Even Robin's break-up has been reduced to its essential terms; "Again someday, maybe ten years" is an end in that it implies "not now." Then, too, that the narrator chooses to quote this statement reveals what was important to *him* about her speech. The door is open in his mind, even if he's only seen her once since college. This interaction, too, boils down to its core. The interaction was awkward; their paths led in different directions. This terseness questions what is essential in our everyday lives. We get so concerned telling each other every detail, analyzing this searching look or that slight lean of the neck, but what happens when only the facts remain? Is it advisable to strip experiences to the bone? This poem perhaps hints that it is inevitable, or perhaps that heaping piles of words on experiences devalues them. I don't necessarily agree with this (it doesn't make for good conversation, for one, and it enables a disconnection with things, for another), but I see that this may also concentrate an experience's impact. By leaving some things unspoken, we perhaps respect the power that is there, not attempting to force them into sentences and conversations. One phrase suffices.

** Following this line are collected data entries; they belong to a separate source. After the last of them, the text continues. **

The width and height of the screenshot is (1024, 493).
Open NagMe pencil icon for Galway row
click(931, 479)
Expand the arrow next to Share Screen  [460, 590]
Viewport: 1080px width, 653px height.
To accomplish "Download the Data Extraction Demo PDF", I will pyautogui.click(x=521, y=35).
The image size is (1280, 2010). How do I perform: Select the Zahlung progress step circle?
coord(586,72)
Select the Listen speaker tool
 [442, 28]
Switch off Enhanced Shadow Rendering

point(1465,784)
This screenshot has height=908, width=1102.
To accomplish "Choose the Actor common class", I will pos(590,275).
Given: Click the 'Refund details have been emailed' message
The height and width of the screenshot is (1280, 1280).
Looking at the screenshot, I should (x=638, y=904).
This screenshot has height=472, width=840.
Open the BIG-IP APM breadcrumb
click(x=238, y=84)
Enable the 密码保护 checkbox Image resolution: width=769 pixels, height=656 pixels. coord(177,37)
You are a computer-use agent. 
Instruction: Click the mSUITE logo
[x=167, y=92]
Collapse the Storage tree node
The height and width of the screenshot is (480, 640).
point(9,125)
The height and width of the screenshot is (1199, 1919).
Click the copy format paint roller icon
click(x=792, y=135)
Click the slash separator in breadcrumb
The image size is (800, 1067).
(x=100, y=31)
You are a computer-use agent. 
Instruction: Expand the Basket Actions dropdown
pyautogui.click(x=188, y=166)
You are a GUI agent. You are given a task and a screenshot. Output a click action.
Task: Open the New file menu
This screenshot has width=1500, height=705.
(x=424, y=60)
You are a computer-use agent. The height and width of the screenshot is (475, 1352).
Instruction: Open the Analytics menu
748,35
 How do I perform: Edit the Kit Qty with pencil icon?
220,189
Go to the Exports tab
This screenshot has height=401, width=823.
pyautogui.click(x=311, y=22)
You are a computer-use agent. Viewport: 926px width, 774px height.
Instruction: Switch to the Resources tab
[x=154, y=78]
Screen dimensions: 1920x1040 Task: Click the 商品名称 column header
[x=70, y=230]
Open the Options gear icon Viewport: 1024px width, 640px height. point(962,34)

This space (for there is space in this kind of simplicity; the absence of detail allows the reader time for reflection of her own and lets her imagine the specifics) increases as the next stanza wears on. One gets the sense that the narrator nearly trails off, lost in thought. "I didn't" is the shortest line in the entire poem, but its implications are far-reaching. Why didn't he go back, we wonder. Is the reason too complex to even begin to explain? Or would he simply prefer not to let us in? One of my best friends from long ago told me about how her Chinese mother dealt with things. Everything was internal, private. Struggles are best kept to the self in Chinese culture. This is the brave way, the strong way, the right way. In the West, we are encouraged to be open, direct, confrontational with our emotions. Perhaps that is where some of the mystery in this poem comes from - the interaction of two cultures. I am, after all, sitting here trying to explain why the narrator is not using more words to describe his heartbreak, while it might be as simple as he is from the Eastern tradition. That doesn't make my questions about it any less valid, though. Indeed, the interaction between my ranging Western mode of communication and this tight, Eastern one illuminates characteristics of both. I would simply accept wordiness as the natural way of things were it not for experiences like this. This conjunction reminds me of a book another friend lent me, "Elsewhere Communities" by Hugh Kenner. He talks of forging bonds with Others so that we may grow. Or know ourselves. This is one thing literature does for us, I think. It forces us to listen, to pay attention, to experience things otherwise outside our normal realms.

That was a little tangent. It was just so interesting to notice my own perspectives in the face of this poem. It just affirms who I am, in a way, and it is strange and public to have that happen writing about a poem on a blog. But this is why poetry amazes me. I love the trance-like nature of writing - writing is discovery, the saying goes. That said, I really ought to be writing for an art history paper, but I got too caught up in this poem of the week. I will have to finish my reflections on the narrator's reflections later. Goodnight!

1 comment:

Anonymous said...

I'm not sure I'd catorgize Gary Snyder as simply a "beat poet," since he's much more than that; he may have been affiliated with that label, but definitely has his own -legitimate- style of writing aside from that slightly stereotypical grouping. Check out http://www.english.uiuc.edu/MAPS/poets/s_z/snyder/life.htm for some further details on his biography. Gary Snyder is now primarly a naturalist, having grown up in the pacific northwest though he spent a number of years in Asia studying Zen Buddism. Nice choice of poem, though; I especially enjoyed that last poem of the four that you focused on in your critique. It's great to have such variety of authorship and style in the poems you've chosen to critique over the weeks. Keep up the good work!